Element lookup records
──────────

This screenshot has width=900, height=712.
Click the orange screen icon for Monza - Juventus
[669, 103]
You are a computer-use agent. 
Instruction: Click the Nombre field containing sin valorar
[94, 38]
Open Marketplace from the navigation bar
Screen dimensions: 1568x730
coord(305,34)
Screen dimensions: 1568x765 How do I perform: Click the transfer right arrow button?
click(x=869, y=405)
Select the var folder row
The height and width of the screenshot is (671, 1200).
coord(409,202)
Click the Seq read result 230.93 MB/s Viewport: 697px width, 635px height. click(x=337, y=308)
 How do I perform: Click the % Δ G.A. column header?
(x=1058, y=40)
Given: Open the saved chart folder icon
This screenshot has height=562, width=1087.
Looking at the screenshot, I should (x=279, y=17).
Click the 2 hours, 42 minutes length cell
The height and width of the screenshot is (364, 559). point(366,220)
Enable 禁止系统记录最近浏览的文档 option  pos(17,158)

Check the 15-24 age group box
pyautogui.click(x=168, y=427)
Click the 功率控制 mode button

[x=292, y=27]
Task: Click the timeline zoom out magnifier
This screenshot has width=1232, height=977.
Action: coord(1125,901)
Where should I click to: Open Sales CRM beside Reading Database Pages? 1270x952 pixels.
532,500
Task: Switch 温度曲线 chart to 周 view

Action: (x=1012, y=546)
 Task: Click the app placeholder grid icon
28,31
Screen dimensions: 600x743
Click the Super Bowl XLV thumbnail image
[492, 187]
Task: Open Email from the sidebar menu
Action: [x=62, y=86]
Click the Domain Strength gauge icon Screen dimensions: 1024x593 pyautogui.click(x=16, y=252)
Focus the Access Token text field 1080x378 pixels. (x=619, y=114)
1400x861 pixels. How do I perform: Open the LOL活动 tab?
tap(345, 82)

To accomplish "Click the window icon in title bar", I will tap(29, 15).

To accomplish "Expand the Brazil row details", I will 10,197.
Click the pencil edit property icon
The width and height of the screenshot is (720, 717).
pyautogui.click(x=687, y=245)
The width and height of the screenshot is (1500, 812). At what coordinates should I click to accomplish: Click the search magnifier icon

──────────

Copy the lines of the items above, from the line holding "Click the 2 hours, 42 minutes length cell" through the line holding "will tap(29, 15).", inclusive.

Click the 2 hours, 42 minutes length cell
The height and width of the screenshot is (364, 559). point(366,220)
Enable 禁止系统记录最近浏览的文档 option  pos(17,158)

Check the 15-24 age group box
pyautogui.click(x=168, y=427)
Click the 功率控制 mode button

[x=292, y=27]
Task: Click the timeline zoom out magnifier
This screenshot has width=1232, height=977.
Action: coord(1125,901)
Where should I click to: Open Sales CRM beside Reading Database Pages? 1270x952 pixels.
532,500
Task: Switch 温度曲线 chart to 周 view

Action: (x=1012, y=546)
 Task: Click the app placeholder grid icon
28,31
Screen dimensions: 600x743
Click the Super Bowl XLV thumbnail image
[492, 187]
Task: Open Email from the sidebar menu
Action: [x=62, y=86]
Click the Domain Strength gauge icon Screen dimensions: 1024x593 pyautogui.click(x=16, y=252)
Focus the Access Token text field 1080x378 pixels. (x=619, y=114)
1400x861 pixels. How do I perform: Open the LOL活动 tab?
tap(345, 82)

To accomplish "Click the window icon in title bar", I will tap(29, 15).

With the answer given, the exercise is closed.